SM3 ribbon cover hinge

Well, that’s about all I can do for now, there are countless other little differences in number of screws and fasteners, which were generally reduced in number over time. Here’s a comparison of type samples:

So these machines are a bit more different than meets the eye. You could probably swap the frames between the units, but then you’d run into trouble with the ribbon cover, and the carriages are definitely not interchangeable. I was briefly considering this because I like the green of the SM3 and the smoother action of my SM4. Alas, not very possible I’m afraid. Other things I forgot to document: the paper bail is hinged differently between the two, the SM4 has that little lever on the right side of the carriage to clear all the automatic tab sets, and the SM3 has its serial number etched onto its carriage, as well.


15 Responses to “The SM3 and SM4”

  1. Richard March 26, 2011 at 1:54 pm #

    You have a good eye! It is really fun to discover little differences like this.

    The left-side carriage release is a major advantage in my experience.

  2. SnohomishWriter March 26, 2011 at 3:21 pm #

    I didn’t know that there are that many differences, having never had an SM-4. My SM-3 has the ruled paper guide, like your 4 does, but the other three that I had in the past had the earlier style. Interesting.

  3. b r March 26, 2011 at 3:57 pm #

    This is a fantastic post; thanks for the knowledge–and the photographs !

    [ typewriter poetry ]

  4. Cheryl March 26, 2011 at 7:43 pm #

    Nice research on the differences, this post is likely to become the definitive reference on the subject!

    • Marcello August 15, 2015 at 2:42 am #

      It seems that, what belongs to Woody Allen is particularly rare…..maybe….

  5. Duffy Moon March 28, 2011 at 6:49 am #

    Excellent work. Can’t believe no one (to my knowledge) has really done this side-by-side before (I’m thinking now that W. Davis has, at some point, done this, but I don’t recall seeing it on his site).
    Very well done.

  6. Adwoa April 10, 2011 at 12:03 am #

    Fantastic post, and great pictures to go along with it too. I agree with Cheryl that this will become the definitive reference on the subject. Many of us will have seen these machines before and glossed over the differences, but it is truly marvelous for beginners and veterans alike to have this thorough guide.

  7. Neal June 30, 2012 at 7:04 pm #

    Can you tell me if the cover that goes over the ribbon is interchangeable between SM3 and SM4?

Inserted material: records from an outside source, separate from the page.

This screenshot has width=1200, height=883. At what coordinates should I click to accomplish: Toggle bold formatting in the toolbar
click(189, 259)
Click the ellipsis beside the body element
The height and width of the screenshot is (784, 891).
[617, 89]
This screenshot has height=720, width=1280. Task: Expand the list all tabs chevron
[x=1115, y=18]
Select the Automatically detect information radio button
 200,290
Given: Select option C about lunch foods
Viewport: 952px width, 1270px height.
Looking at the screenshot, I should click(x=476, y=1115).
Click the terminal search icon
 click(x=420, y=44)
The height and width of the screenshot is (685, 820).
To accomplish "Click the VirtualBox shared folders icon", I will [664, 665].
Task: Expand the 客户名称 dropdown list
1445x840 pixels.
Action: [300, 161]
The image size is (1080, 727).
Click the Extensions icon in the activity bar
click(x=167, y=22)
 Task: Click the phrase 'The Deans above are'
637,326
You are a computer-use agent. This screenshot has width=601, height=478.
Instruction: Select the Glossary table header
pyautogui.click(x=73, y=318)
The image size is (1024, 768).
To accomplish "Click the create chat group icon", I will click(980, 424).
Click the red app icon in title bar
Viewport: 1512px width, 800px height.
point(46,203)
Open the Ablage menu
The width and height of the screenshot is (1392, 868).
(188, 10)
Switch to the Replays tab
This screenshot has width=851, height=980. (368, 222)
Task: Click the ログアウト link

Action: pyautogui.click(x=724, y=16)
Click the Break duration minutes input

    • Harry Cordner April 14, 2013 at 9:06 pm #

      The mounting is somewhat different, they are generally not interchangeable.

  8. shordzi December 15, 2012 at 5:13 pm #

    I just got an Olympia SM4 myself and really appreciate your comparative study.

  9. Ethan July 9, 2013 at 9:31 am #

    Do you happen to have a user’s guide to the SM4?

  10. Victoria Flint December 17, 2013 at 9:38 am #

    I’ve got an SM4, but it differs in that it has a Roper’s logo along the the standard Olympia and it only types in italics. Any idea what kind beast this is. Lucky I found in mint condition… but alas, with no paperwork, just an importer’s tag.

  11. Jf March 25, 2015 at 1:45 am #

    Hi, you mentioned the spring on your carriage lock mechanism was loose. Mine is also loose and it does not stay unlocked. I have to hold it down. Can you please explain further what you did to fix that issue?


  12. April 30, 2015 at 1:13 pm #

    How do I unlock the keyboard to an sm3?

  13. Alan Brody July 22, 2015 at 5:27 am #

    I have an SM3 with the pin instead of the bolt on the carriage return arm, a textured paper table, and a ruled paper rest. I would have thought it was an SM4 if it didn’t have the tab sets on the back of the typewriter. I would guess that the differences reflect early/late in addition to SM3/SM4.